■ EXCERPT TO READ:

= = = =

Even after all these years, some people still think it’s about the haircut.
Brian McMullan manages to smile when he sees some bewildered folks wander into McMullan’s Irish Pub to have their heads shaved on St. Baldrick’s Day. That’s the time set aside each year across the nation when thousands of fundraising volunteers “shave for the brave” to support childhood cancer research. This year’s local events are set for Saturday at several venues.
So this time, McMullan has decided he is charging those who amble into his pub at least $100 for the privilege of losing their locks for the cause. And they probably will have to wait a long time on Saturday. The event is booked from 2 p.m. to 2 a.m.

= = = =

■ PROBLEMS TO WORK ON:
a – Answer these about the St. Baldrick's Day text:
(i) What does St. Baldrick's Day raise money for?
(ii) How much is McMullan charging people who wander into his pub to have their heads shaved?
(iii) During what hours is the event booked?
b – From the St. Baldrick's Day text, pull out everything from "Even after all" down to "p.m. to 2 a.m.", word for word.

■ AVAILABLE DATA:
= = = =

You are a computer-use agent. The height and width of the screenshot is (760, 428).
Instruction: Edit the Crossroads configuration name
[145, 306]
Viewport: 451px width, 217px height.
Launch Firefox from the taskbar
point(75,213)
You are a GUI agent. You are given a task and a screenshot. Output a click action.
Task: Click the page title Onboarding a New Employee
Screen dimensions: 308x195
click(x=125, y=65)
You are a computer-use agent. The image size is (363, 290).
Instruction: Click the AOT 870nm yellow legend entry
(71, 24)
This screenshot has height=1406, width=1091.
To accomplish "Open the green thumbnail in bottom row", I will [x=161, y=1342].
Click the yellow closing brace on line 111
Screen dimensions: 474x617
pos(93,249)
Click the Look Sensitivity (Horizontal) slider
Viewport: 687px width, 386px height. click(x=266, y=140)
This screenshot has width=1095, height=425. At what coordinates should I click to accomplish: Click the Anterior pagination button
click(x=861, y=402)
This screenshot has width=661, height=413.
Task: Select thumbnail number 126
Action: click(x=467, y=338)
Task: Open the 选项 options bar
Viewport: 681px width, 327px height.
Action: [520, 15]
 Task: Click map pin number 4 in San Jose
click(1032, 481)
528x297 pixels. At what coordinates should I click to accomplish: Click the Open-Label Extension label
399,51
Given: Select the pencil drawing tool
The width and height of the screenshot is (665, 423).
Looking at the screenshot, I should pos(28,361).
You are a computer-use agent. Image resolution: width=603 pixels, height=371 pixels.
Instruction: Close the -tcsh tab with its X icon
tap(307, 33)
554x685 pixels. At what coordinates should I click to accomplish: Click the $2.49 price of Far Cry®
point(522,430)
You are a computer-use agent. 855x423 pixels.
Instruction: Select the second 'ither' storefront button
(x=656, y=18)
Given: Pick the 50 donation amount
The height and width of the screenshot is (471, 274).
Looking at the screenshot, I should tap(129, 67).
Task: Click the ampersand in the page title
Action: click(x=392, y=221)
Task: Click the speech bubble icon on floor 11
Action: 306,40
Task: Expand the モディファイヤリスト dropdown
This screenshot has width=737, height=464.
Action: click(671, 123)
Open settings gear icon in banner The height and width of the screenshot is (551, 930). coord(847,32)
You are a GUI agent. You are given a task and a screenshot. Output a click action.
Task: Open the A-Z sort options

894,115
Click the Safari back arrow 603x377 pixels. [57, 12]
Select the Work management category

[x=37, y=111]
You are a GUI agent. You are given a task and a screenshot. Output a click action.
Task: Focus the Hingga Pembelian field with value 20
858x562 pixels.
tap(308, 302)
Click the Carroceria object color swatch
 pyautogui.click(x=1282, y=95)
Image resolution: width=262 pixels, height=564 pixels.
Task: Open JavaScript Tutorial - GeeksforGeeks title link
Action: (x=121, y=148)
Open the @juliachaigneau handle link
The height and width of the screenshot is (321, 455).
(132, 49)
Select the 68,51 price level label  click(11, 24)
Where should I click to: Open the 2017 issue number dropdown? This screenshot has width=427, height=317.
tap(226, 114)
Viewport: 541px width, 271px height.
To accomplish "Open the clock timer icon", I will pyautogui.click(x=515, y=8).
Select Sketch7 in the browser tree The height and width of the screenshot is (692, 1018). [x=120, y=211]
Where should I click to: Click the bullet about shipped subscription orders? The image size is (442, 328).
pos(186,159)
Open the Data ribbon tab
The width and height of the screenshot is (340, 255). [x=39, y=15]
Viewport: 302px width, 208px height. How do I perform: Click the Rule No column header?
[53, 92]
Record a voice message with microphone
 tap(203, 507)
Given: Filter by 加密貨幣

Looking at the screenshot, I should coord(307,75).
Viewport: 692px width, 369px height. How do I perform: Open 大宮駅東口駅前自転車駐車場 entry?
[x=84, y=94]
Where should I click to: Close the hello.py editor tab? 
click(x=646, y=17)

= = = =

■ RESPONSES TO THE EXERCISE:
a –
(i) Childhood cancer research.
(ii) At least $100.
(iii) From 2 p.m. to 2 a.m.

b –
Even after all these years, some people still think it’s about the haircut.
Brian McMullan manages to smile when he sees some bewildered folks wander into McMullan’s Irish Pub to have their heads shaved on St. Baldrick’s Day. That’s the time set aside each year across the nation when thousands of fundraising volunteers “shave for the brave” to support childhood cancer research. This year’s local events are set for Saturday at several venues.
So this time, McMullan has decided he is charging those who amble into his pub at least $100 for the privilege of losing their locks for the cause. And they probably will have to wait a long time on Saturday. The event is booked from 2 p.m. to 2 a.m.